L’effetto è stato un impoverimento diffuso, soprattutto nelle aree
agricole. Oggi, invece, il rischio è lo spopolamento del Mezzogiorno,
colpito da una bassa natalità e da un’emigrazione sempre più massiccia.
Ma
il problema principale della crisi di questi anni è che abbiamo messo a
repentaglio il futuro per limitare i danni nel presente. Toniolo mostra
come a fronte di una maggiore tenuta dei consumi, il crollo degli
investimenti avvenuto negli ultimi otto anni sia stato ben più marcato
rispetto agli anni ’30. La colpa è da imputare ai governi che si sono
succeduti negli anni, e che hanno lasciato crollare la spesa pubblica in
conto capitale per preservare quella corrente. Da questo punto di
vista, le scelte del premier Matteo Renzi e del ministro dell’economia
Pier Carlo Padoan restano troppo timide: la legge di bilancio in
discussione in Parlamento contiene dei provvedimenti utili per le
aziende che vogliano ammodernarsi, ma non dà abbastanza priorità al
rinnovamento di infrastrutture fisiche e digitali da parte dello Stato.
L’obiezione
più diffusa è che questo sia colpa dell’austerità imposta da Bruxelles.
Di primo acchito, il confronto con il 1929 sembra dare ragione a questa
tesi: Toniolo mostra come la politica di bilancio durante la Grande
Depressione diventi maggiormente espansiva a partire dal 1932, aiutando a
sostenere l’economia.
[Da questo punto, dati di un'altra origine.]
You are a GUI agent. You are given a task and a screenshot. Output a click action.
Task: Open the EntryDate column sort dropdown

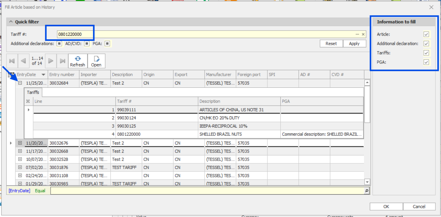pos(43,74)

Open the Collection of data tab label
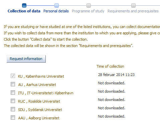coord(24,11)
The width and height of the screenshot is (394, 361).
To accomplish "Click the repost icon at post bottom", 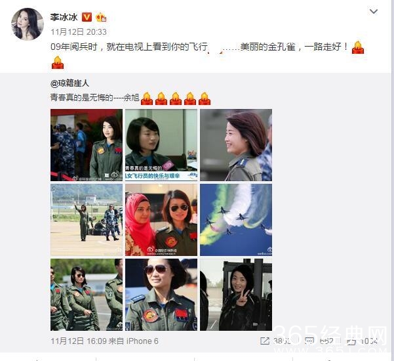I will [x=264, y=341].
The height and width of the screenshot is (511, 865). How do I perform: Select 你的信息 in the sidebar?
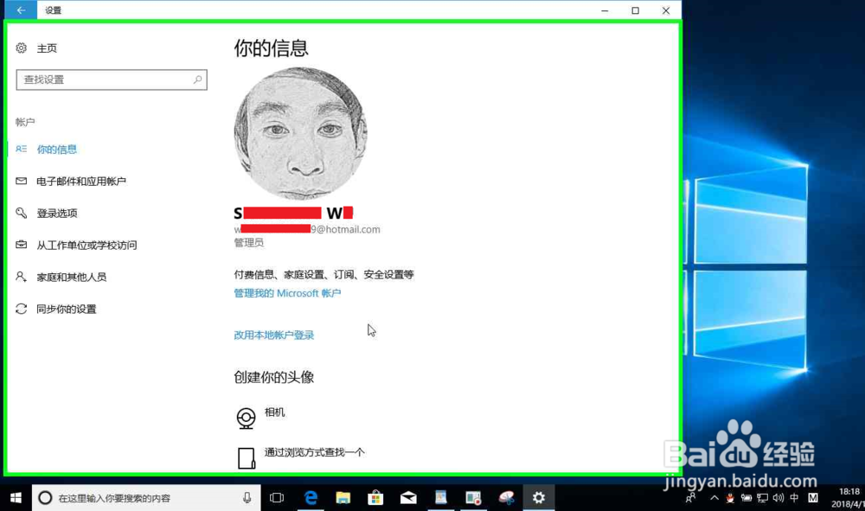[x=58, y=149]
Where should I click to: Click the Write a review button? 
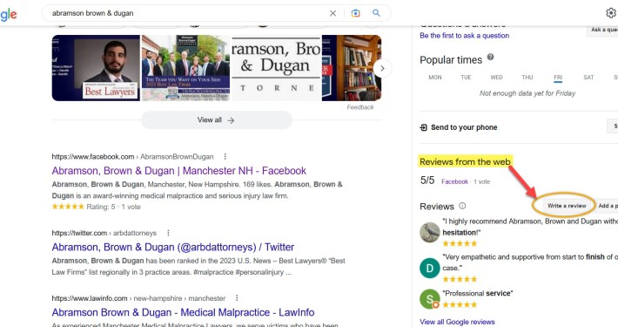click(567, 206)
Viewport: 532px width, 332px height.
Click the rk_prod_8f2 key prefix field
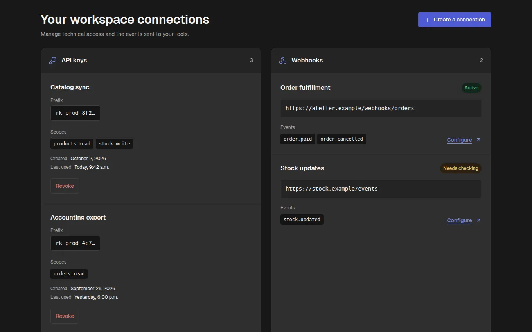coord(75,113)
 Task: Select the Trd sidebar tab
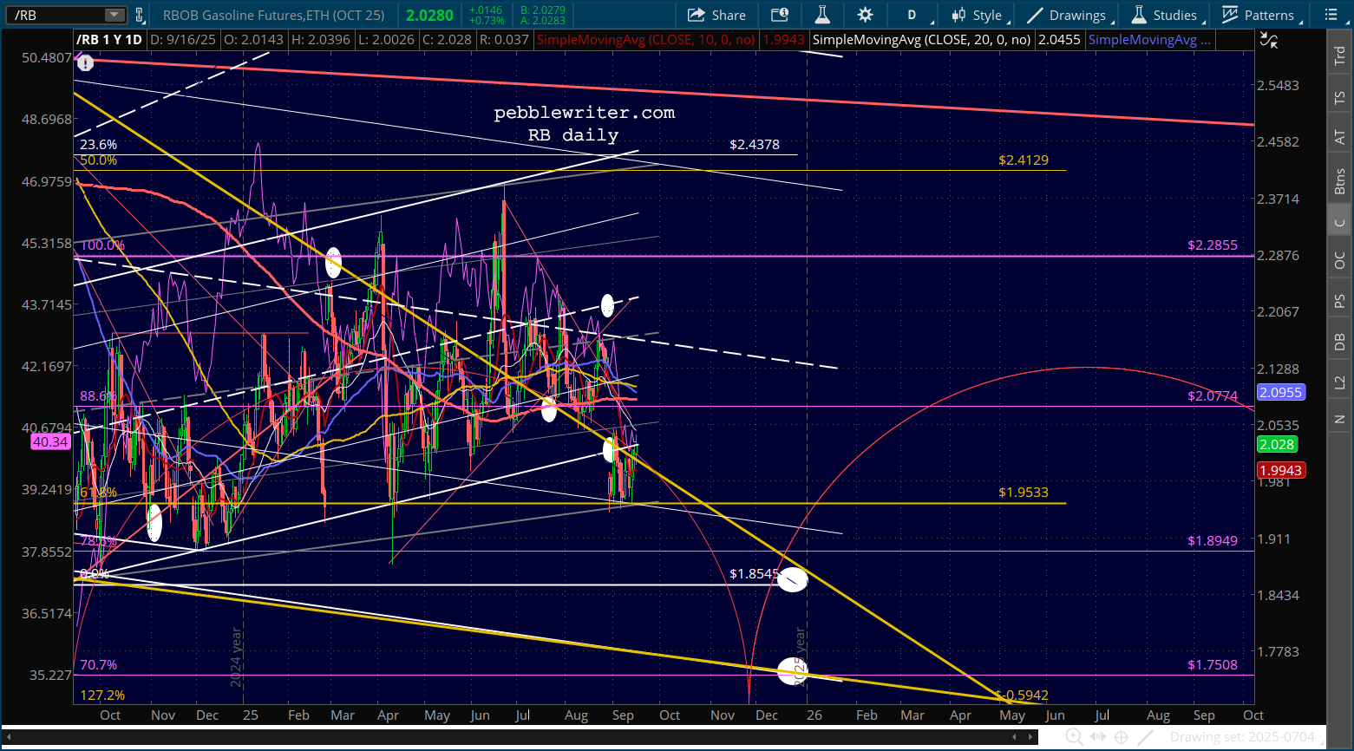1340,56
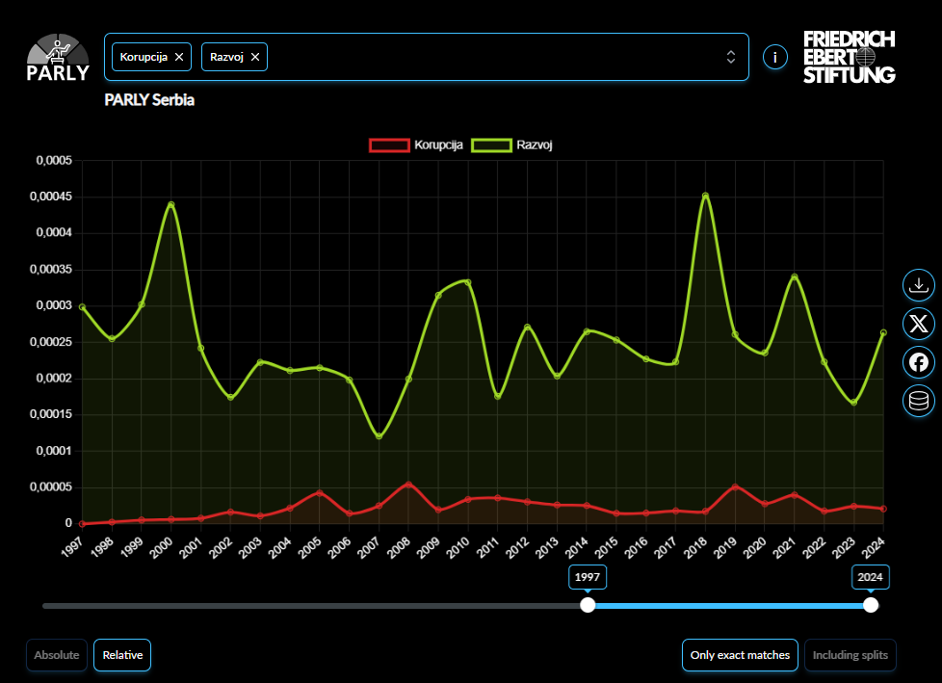The height and width of the screenshot is (683, 942).
Task: Switch to Absolute values
Action: (57, 655)
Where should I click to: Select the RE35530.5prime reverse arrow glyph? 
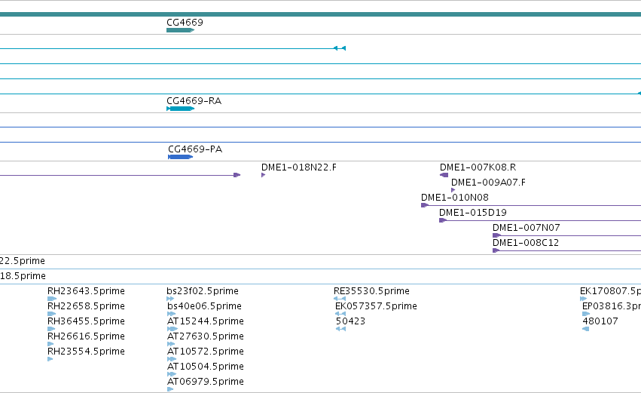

Tuttavia, queste spese furono progressivamente
destinate a sostenere lo sforzo bellico, di certo non una grande lezione
per il presente. Inoltre, la crescita lenta dell’Italia prima del 2008
indica che anche abbandonare la modesta “austerità” in cui siamo non
basterebbe a intaccare i problemi fondamentali della nostra economia,
che hanno a che fare con la bassa produttività e l’errata distribuzione
delle risorse.
Da questo punto di vista, la migliore lezione per
le nostre aziende viene dal presente. A differenza degli anni ’30, le
esportazioni italiane sono cresciute durante la crisi. Cercare di
ammodernarsi per sfidare il mondo sul piano commerciale è una ricetta
più lungimirante di qualsiasi rivendicazione nazionalista.